### DIRECTIONS FOR THIS TASK
Swap "Click" for "Tap" throughout the items below and write them out again with nothing else changed, omitting the pictures.
□ □ □ □ □
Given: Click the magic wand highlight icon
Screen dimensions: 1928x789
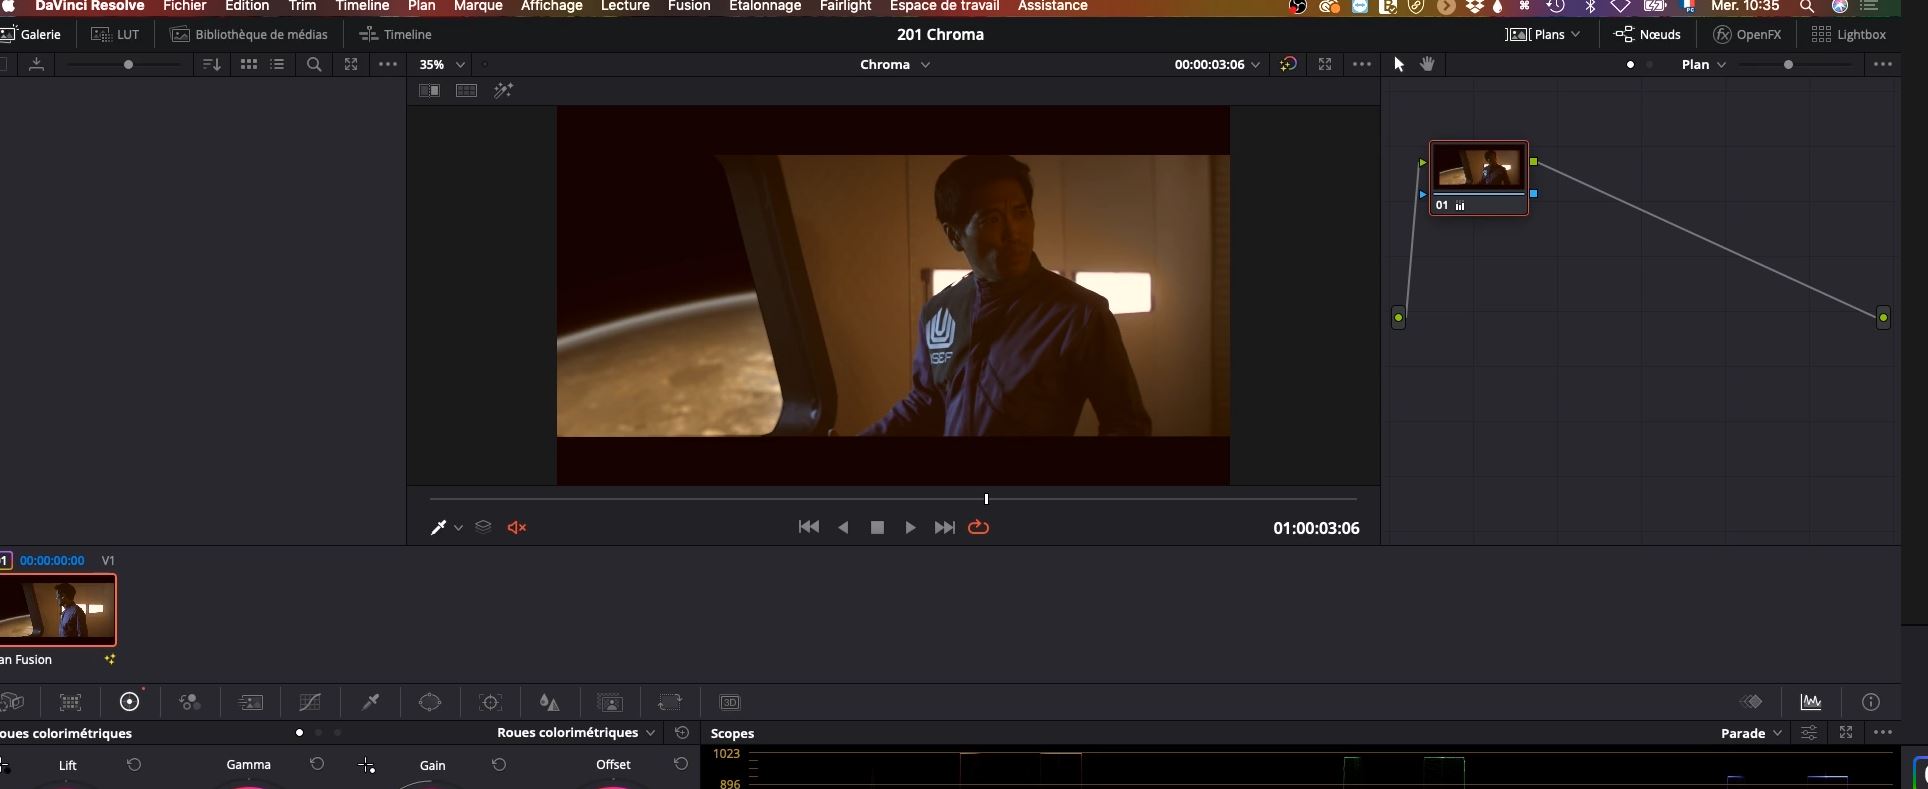Looking at the screenshot, I should [x=504, y=91].
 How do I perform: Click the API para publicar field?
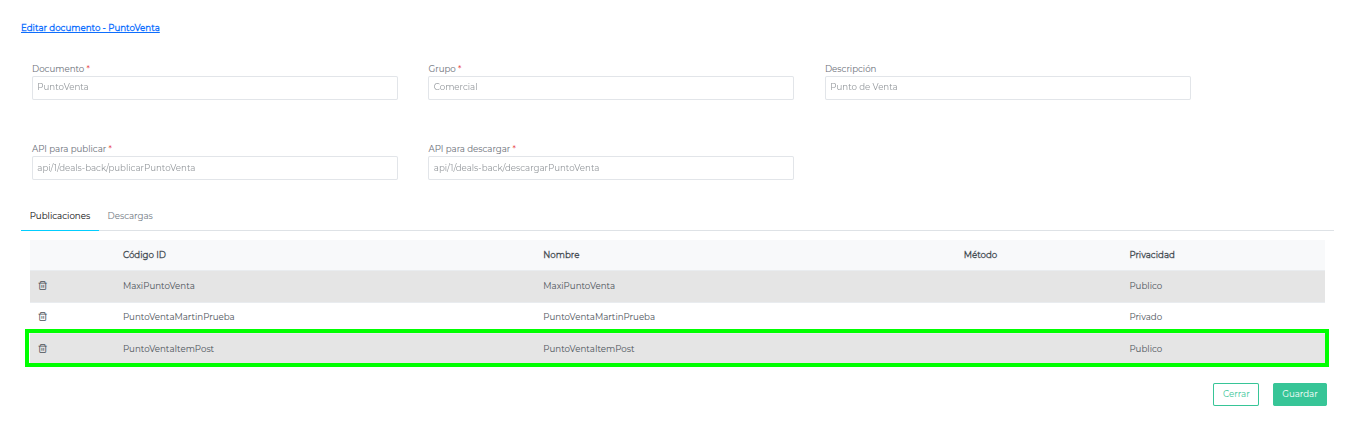pos(214,168)
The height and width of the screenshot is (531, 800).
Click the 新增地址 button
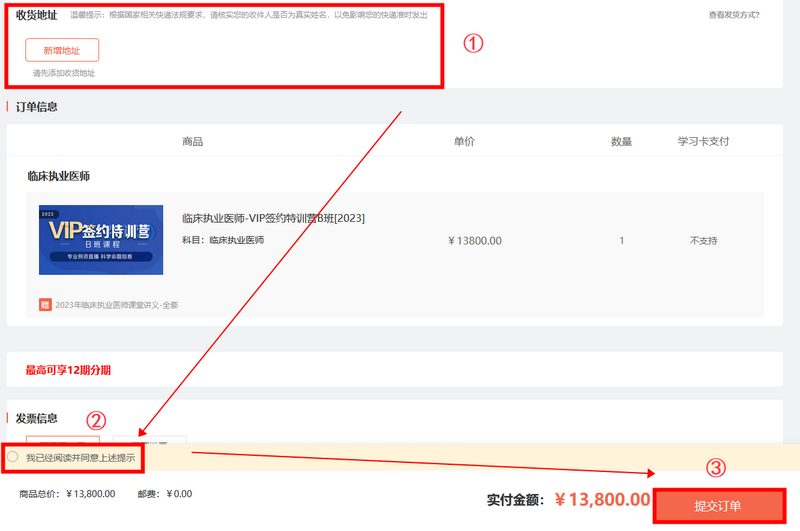[62, 50]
□ □ □ □ □
### FULL ANSWER
Given: Tap the magic wand highlight icon
Screen dimensions: 1928x789
Looking at the screenshot, I should [x=504, y=91].
 How do I perform: Tap the API para publicar field?
pos(214,168)
The height and width of the screenshot is (531, 800).
Tap the 新增地址 button
[62, 50]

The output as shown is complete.